I am trying to characterize a so far unknown membrane protein (a GPCR). I overexpressed it in HEK cells and want to verify its abundance via WB. So far there is one problem: WB analysis shows more than one band (could be aggregates, since the bands are 1x, 2x and approx 4x the protein size) and the signal is not increased in cells overexpressing the protein compared to controls. I checked for transscription, and i was able to show a higher mRNA concentration for transfected cells. So either my protein does not make it to the PM or the Ab does not work or my membrane/lysis protocol is not optimal. Does anyone have experiences with GPCR membrane extration and might be willing to share the protocol? Thank you!
Antibodies for GPCRs are almost universally poor. If you want a reliable blot for a GPCR, you can use an N- or C- terminal tag, such as FLAG, 1D4, etc... that has a well characterised/validated antibody.
The larger bands you see are not likely to be aggregates. These should be dissociated by the loading buffer you are using to run the gel. Alternatively they could be receptors with post-translational modifications, although 4X sounds a little extreme. Are you running a non-transfected or mock-transfected control on your gels as well?
Thank you so much for your answers so far.

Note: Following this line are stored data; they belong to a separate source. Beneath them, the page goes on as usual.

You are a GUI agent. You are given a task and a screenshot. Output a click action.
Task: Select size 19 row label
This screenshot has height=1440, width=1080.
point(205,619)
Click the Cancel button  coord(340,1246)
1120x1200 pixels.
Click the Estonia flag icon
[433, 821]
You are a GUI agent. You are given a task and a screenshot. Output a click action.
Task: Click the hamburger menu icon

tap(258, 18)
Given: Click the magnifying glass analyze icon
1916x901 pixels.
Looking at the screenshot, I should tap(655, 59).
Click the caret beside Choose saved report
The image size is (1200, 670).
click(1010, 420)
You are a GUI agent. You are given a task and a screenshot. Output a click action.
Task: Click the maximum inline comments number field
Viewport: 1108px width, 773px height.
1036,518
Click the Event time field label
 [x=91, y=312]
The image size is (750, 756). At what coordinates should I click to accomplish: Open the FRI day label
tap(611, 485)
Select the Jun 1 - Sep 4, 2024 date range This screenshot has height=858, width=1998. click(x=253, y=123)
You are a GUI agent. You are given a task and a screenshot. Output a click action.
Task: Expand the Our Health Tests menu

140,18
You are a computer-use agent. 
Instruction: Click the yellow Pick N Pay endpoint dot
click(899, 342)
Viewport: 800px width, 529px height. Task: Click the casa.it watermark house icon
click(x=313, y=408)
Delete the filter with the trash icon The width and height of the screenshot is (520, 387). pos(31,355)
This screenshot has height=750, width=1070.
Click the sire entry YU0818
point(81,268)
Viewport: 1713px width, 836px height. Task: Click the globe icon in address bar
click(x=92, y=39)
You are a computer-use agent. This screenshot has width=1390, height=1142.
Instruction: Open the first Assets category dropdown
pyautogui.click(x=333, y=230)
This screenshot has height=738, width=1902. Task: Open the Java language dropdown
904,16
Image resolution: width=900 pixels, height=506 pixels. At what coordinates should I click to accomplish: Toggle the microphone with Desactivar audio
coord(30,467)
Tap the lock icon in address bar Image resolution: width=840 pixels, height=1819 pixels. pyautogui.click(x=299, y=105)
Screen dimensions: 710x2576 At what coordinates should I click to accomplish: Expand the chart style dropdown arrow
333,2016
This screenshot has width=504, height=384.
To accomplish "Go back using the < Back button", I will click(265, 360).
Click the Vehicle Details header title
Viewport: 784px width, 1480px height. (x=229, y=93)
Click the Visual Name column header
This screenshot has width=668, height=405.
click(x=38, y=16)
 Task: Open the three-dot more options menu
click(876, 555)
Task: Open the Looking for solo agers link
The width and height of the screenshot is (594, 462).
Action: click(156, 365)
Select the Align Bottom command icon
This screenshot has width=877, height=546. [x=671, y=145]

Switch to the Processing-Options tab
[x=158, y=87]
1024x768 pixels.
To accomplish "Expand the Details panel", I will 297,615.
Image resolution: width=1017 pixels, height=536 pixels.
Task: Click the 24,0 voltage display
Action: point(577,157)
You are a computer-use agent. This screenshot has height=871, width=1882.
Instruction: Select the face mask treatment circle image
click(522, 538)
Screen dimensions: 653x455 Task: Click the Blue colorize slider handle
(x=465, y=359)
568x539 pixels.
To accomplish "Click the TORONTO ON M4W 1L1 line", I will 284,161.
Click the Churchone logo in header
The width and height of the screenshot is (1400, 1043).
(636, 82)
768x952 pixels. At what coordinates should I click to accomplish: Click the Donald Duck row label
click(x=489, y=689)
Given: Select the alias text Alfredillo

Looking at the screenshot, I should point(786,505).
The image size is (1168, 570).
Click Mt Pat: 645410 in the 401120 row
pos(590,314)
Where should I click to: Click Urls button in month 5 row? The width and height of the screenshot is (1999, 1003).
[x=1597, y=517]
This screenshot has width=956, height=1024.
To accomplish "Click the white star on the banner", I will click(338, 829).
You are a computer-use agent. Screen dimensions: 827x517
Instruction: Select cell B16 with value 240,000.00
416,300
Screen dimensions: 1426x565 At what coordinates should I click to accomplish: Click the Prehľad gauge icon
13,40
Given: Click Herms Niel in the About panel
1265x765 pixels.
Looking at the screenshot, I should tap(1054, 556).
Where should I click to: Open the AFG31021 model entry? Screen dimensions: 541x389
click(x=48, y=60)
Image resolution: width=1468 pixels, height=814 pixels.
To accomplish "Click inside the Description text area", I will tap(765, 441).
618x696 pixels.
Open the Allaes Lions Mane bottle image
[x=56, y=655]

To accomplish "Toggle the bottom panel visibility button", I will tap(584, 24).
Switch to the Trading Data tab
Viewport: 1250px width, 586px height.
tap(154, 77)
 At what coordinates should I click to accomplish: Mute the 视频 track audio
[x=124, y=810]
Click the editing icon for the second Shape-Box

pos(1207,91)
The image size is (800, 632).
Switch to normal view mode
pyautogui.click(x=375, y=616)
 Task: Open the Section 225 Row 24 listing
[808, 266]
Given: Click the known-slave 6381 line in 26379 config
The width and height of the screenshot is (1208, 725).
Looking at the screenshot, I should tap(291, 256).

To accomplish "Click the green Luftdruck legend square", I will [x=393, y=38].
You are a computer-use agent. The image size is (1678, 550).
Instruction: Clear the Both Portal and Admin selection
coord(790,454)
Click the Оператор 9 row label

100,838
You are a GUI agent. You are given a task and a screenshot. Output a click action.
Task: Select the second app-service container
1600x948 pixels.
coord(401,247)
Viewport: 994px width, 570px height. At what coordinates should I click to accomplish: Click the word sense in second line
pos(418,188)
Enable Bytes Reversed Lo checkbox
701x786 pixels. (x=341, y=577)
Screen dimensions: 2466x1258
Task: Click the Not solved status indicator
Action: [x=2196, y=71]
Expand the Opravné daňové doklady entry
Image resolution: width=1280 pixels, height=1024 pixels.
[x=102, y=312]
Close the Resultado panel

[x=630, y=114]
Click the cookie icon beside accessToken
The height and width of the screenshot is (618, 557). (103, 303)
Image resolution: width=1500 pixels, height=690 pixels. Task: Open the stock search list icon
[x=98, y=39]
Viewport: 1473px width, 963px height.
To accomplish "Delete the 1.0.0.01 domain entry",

I had the same thoughts and I am already cloning a tag to the construct.
Above mentioned results were obtained using RIPA lysis buffer used directly on the cell culture plate followed by burst-sonification on ice.
I was advised to try Urea-containing lysis buffer 6M Urea / 20mM Na-Phosphat/ 0.5M NaCl / 20mM Imidazol / 5mM DTT; but i have several concerns: No detergent is present, so membrane proteins will not solubilize. GPCRs should not be treated with reducing agents since it can destabilize them.
1. Many GPCRs show up as oligomers by SDS-PAGE/western blot.
2. Use a buffer with detergent. DDM is a good starting choice.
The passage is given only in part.